26 years old and handsome as hell, Patrick Turpin’s debut Fringe show begins in equally attractive fashion. Striding to the stage and expressionlessly eyeballing the audience, he bursts into the chorus of a well-known Elton John megahit. A dance, a shuffle, and we’re in business.

Except his next move isn’t quite so slick. He’s a little less certain of himself, it turns out, and he’s bought along a series of childhood photographs to help galvanise his set. In what’s become something of a hackneyed form, his projected pics reveal oddly little – heh, look at mum’s ridiculous bikini, don’t I look fat? and here I am as a young child holding my penis! It’s mediocre Best Man banter and it looks like it’s going to run out of steam fast.

But then Turpin pulls something special out of the bag. A gift. In its original, crumpled form, Turpin has brought with him a letter that his mum’s best friend wrote to him the day he was born. Because that’s what best friends do, right?

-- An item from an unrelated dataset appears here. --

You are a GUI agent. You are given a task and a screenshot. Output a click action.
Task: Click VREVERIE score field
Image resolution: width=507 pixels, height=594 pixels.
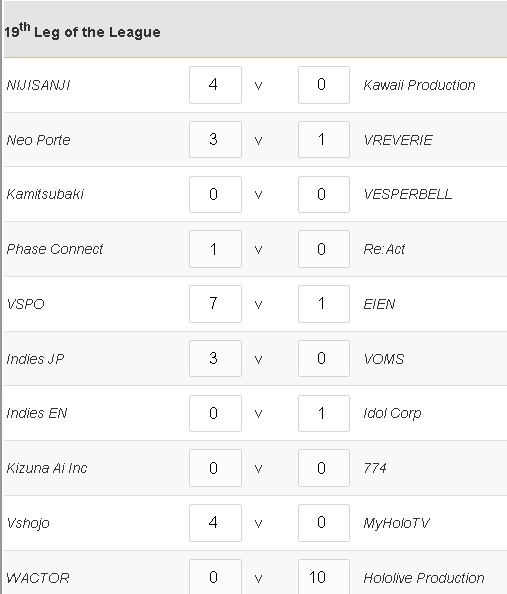[x=324, y=139]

He well knows the comic potential of his letter—weirdly formal, overly graphic and idiotically sentimental—but boy does he work it well, interspersing his analysis with timely bursts of David Gray and coquettish asides. Suddenly, he feels like a comic on the crest of a wave and whilst his closing Photoshop montage is little less spectacular, by this point, there's been enough to save the show and provide a promising glimpse of the standup Turpin might yet become.